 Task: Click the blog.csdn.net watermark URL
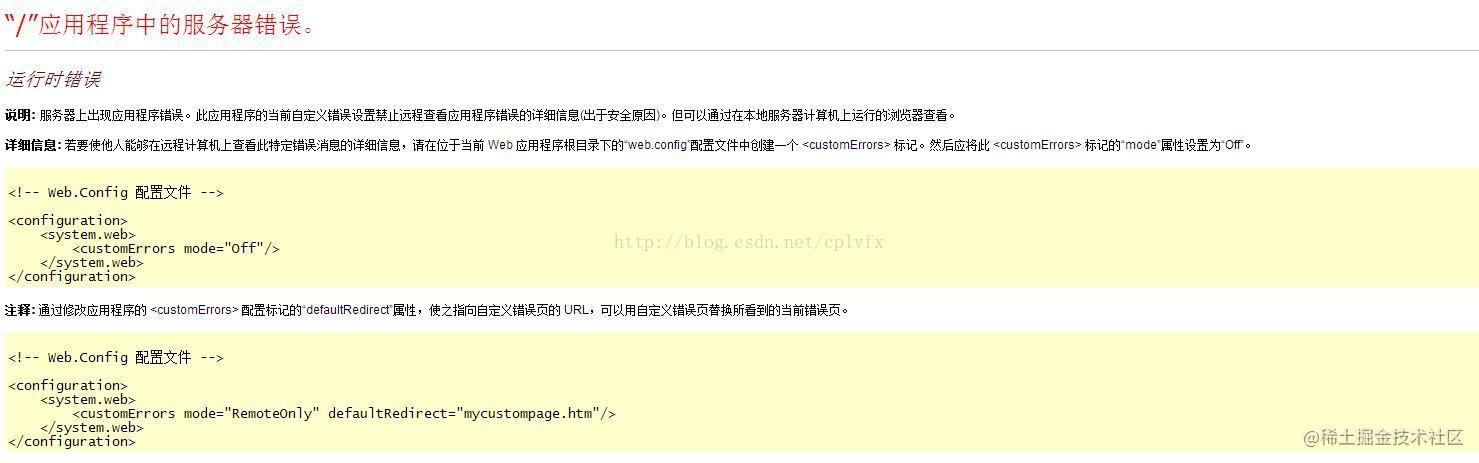click(x=748, y=242)
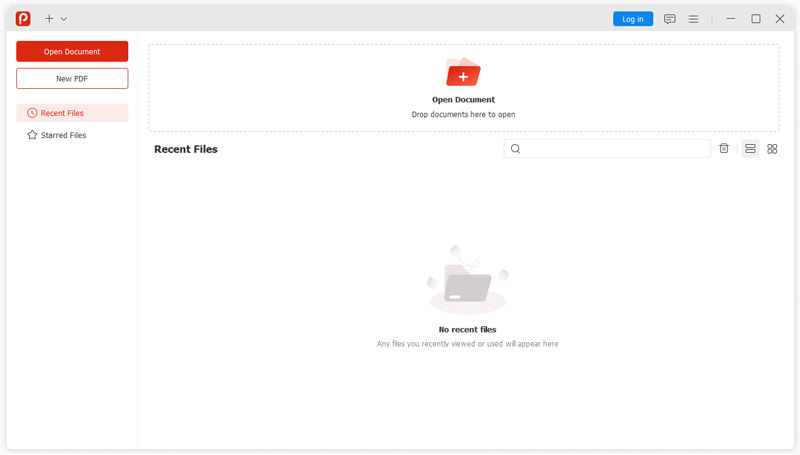The height and width of the screenshot is (455, 800).
Task: Click the red Open Document button
Action: [x=72, y=52]
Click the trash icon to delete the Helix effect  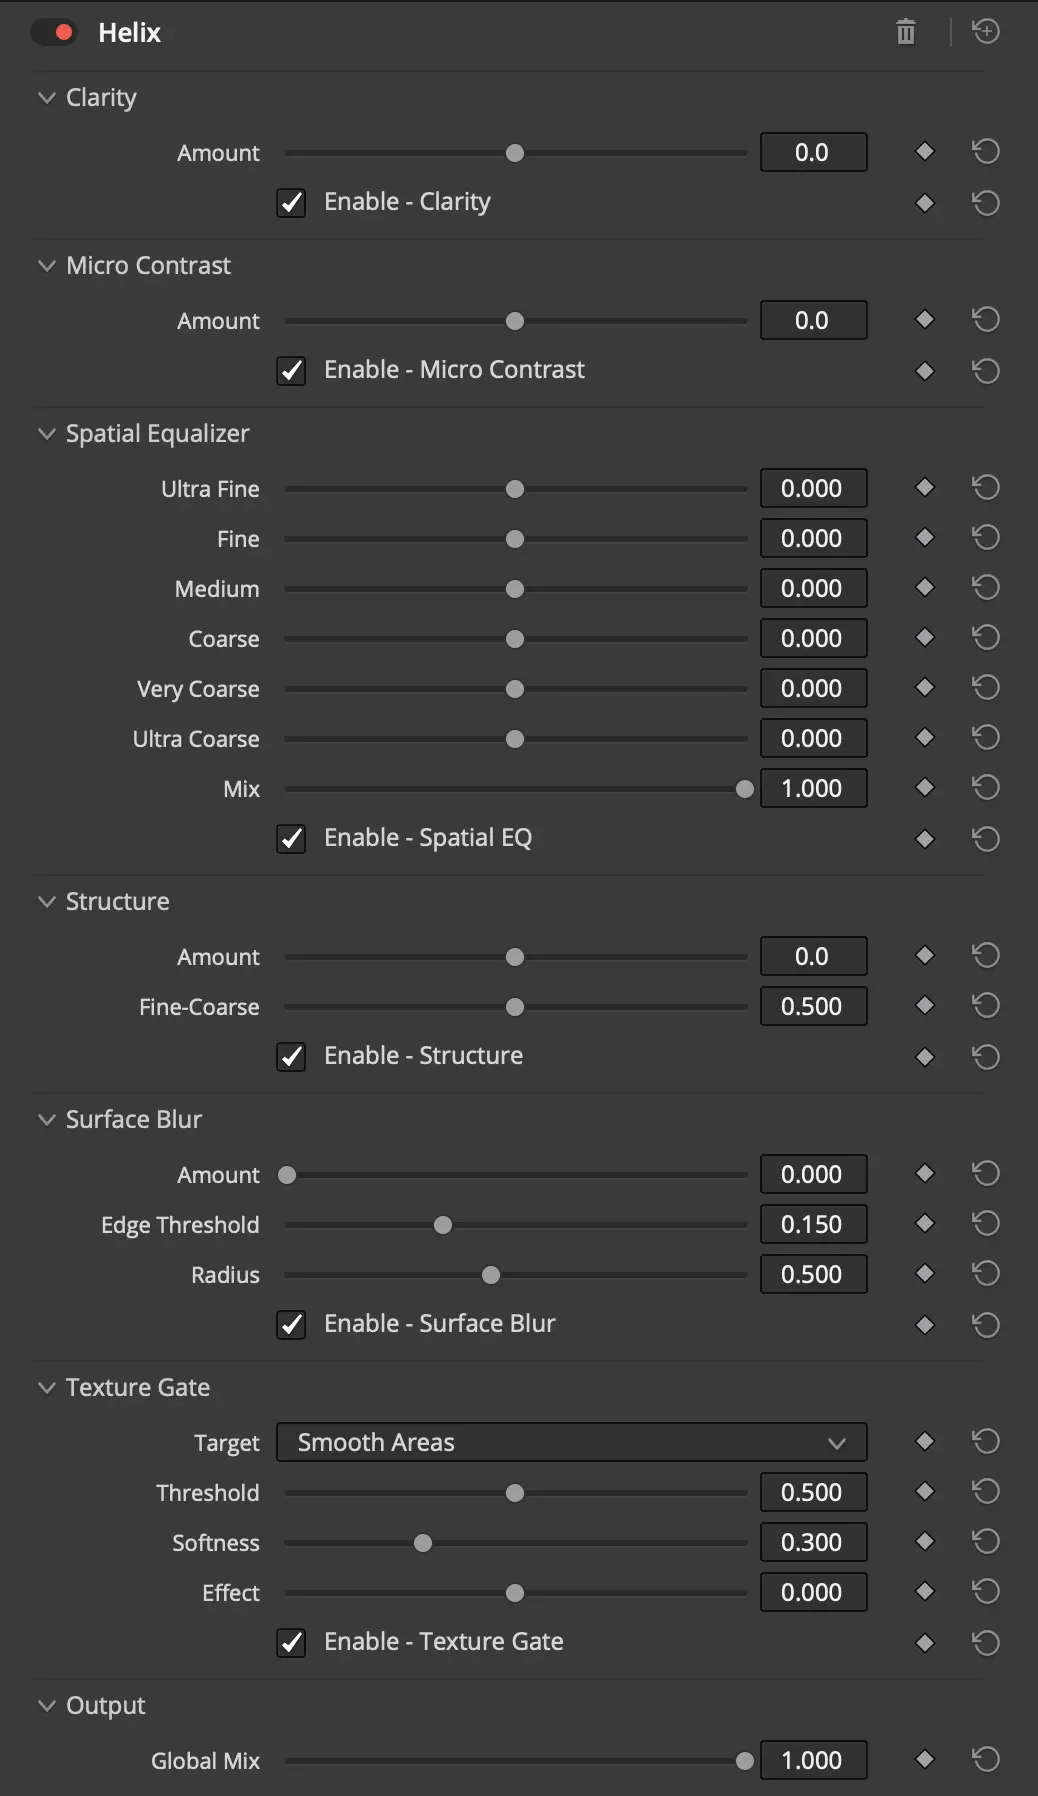[906, 31]
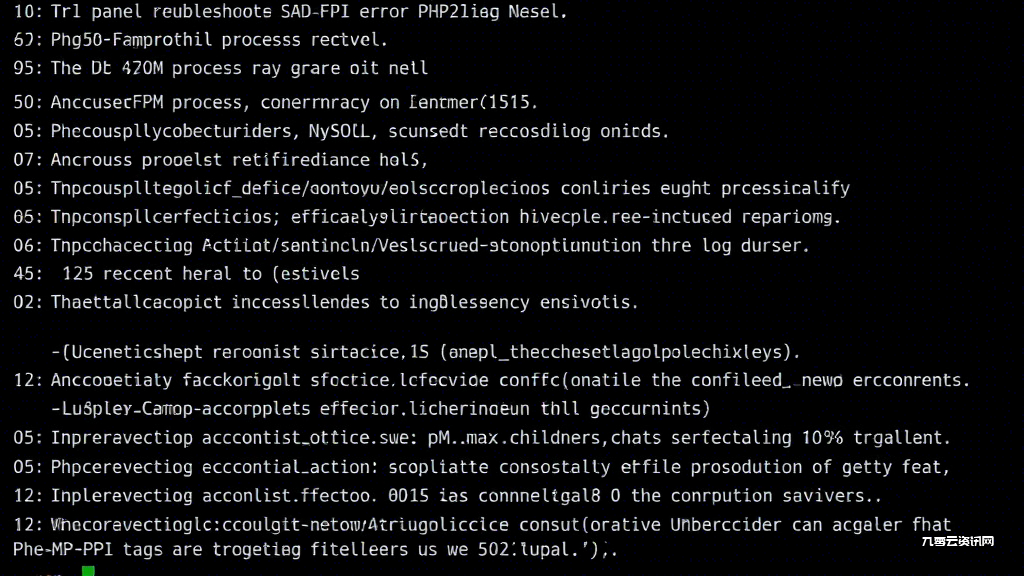Image resolution: width=1024 pixels, height=576 pixels.
Task: Select the 'Phg50-Famprothil processs' line
Action: click(200, 40)
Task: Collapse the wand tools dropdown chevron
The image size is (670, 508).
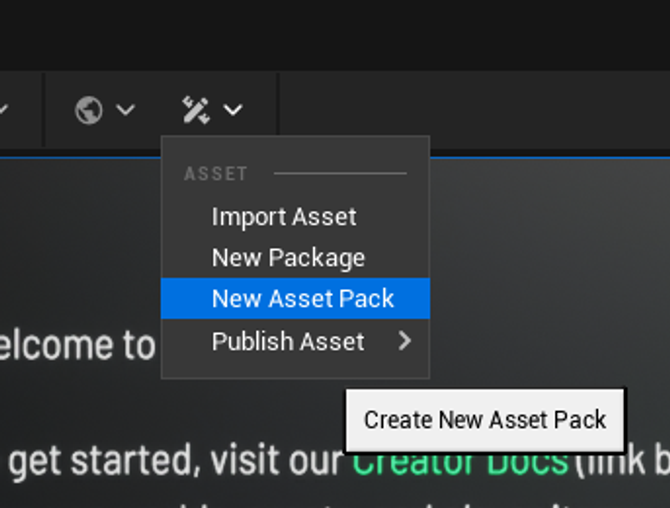Action: coord(233,109)
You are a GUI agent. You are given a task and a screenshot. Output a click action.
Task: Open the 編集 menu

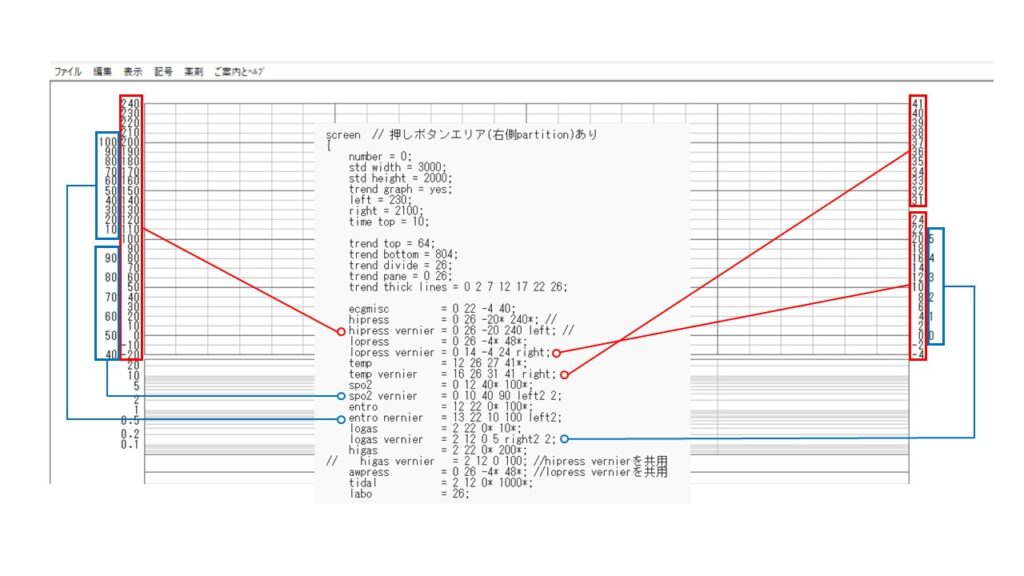(103, 72)
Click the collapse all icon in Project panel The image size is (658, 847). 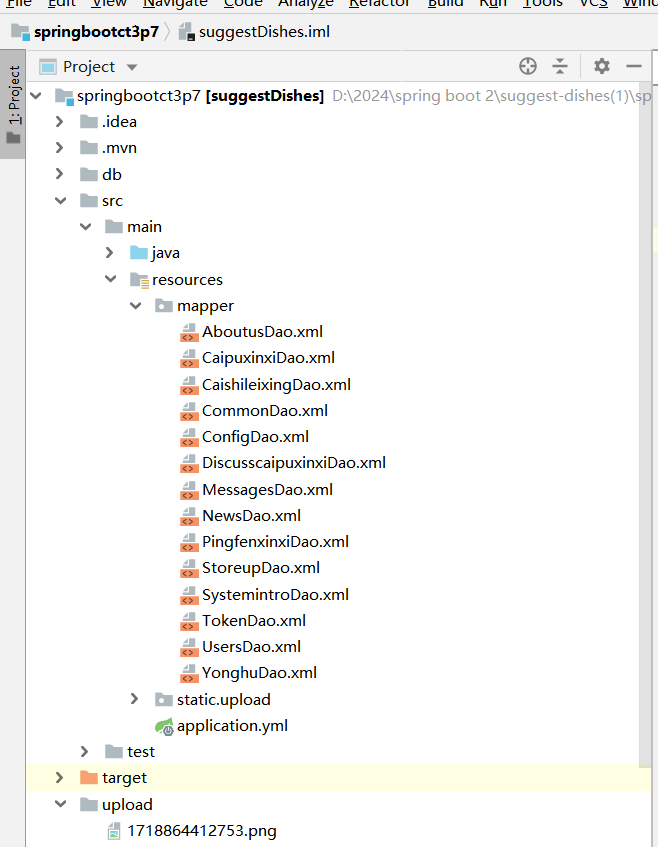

:: How to complete this task ::
Beginning with the line that has "You are a GUI", repeat each remaining line of the data above word for word, keeping pictures out.

:: Solution for this problem ::
You are a GUI agent. You are given a task and a screenshot. Output a click action.
Task: Open the 編集 menu

(103, 72)
Click the collapse all icon in Project panel The image size is (658, 847). 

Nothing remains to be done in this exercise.